**Supplied text:**
IN CONVERSATION WITH DANA MASTERS - THE PERFECT INTERVIEW
06/02/2023
photo: Neil Craigan
In introducing Dana Masters at the 4 Corners Festival I said, “Her voice is her witness but here life is a witness too.” For nearly two hours Dana then proved me more than correct.
I have been doing such interviews for some thirty years. Indeed, I have been shaping them as their own art form. I sensed early on that a good interview could communicate more than a number of sermons while people thought they were being entertained.
In my dreams, Dana Masters, was the perfect interview. Oh I loved doing Snow Patrol’s Gary Lightbody and Deacon Blue’s Ricky Ross but the ground that Dana’s life was able to cover made it exceptional.
Dana’s life experience and her response to that experience has honed her into a humble, gifted, mature, spiritual and deep soul. We covered race, civil rights, protest, community, personal acceptance, faith, Van Morrison, the music business and dream for a better Northern Ireland.
Everything was wrapped in humour and song, the most crafted songs, with the most stunning voice and the magnificent accompaniment of Cian Boyland on piano.

**Written exercise A:** In the listing below, repeat word for word the lines that begin at the one containing "What do you see at coordinates (1184, 69)" and run to the end of the listing.

**Dataset entries:**
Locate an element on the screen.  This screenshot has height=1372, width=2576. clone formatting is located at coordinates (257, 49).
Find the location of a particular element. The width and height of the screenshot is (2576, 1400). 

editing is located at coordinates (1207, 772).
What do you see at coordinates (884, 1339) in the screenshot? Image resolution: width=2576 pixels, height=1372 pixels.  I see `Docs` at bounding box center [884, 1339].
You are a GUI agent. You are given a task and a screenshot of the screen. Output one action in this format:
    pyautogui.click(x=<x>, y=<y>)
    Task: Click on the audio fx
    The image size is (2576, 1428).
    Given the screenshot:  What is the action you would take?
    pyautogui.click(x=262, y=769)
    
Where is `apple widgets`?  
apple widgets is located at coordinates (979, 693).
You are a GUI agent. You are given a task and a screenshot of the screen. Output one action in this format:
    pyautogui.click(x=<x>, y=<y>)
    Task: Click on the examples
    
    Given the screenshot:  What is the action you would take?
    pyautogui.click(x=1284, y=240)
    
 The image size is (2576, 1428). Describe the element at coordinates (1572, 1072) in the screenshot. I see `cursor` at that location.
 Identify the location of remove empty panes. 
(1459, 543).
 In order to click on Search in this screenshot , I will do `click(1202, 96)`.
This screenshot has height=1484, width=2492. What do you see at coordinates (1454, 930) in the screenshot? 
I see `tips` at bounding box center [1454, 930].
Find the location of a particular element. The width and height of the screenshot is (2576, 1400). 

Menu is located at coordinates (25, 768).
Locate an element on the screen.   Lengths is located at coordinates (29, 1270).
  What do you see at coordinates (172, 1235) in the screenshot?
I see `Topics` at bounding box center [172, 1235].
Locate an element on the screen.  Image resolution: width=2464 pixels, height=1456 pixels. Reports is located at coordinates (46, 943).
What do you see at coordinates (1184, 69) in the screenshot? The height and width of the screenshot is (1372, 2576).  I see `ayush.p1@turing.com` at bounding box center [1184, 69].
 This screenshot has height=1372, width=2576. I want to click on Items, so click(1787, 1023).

**Written exercise B:** From the Dana Masters interview piece above, copy word for word the passage that begins at the words "IN CONVERSATION WITH" and stops after "were being entertained.".

**Answer A:**
What do you see at coordinates (1184, 69) in the screenshot? The height and width of the screenshot is (1372, 2576).  I see `ayush.p1@turing.com` at bounding box center [1184, 69].
 This screenshot has height=1372, width=2576. I want to click on Items, so click(1787, 1023).

**Answer B:**
IN CONVERSATION WITH DANA MASTERS - THE PERFECT INTERVIEW
06/02/2023
photo: Neil Craigan
In introducing Dana Masters at the 4 Corners Festival I said, “Her voice is her witness but here life is a witness too.” For nearly two hours Dana then proved me more than correct.
I have been doing such interviews for some thirty years. Indeed, I have been shaping them as their own art form. I sensed early on that a good interview could communicate more than a number of sermons while people thought they were being entertained.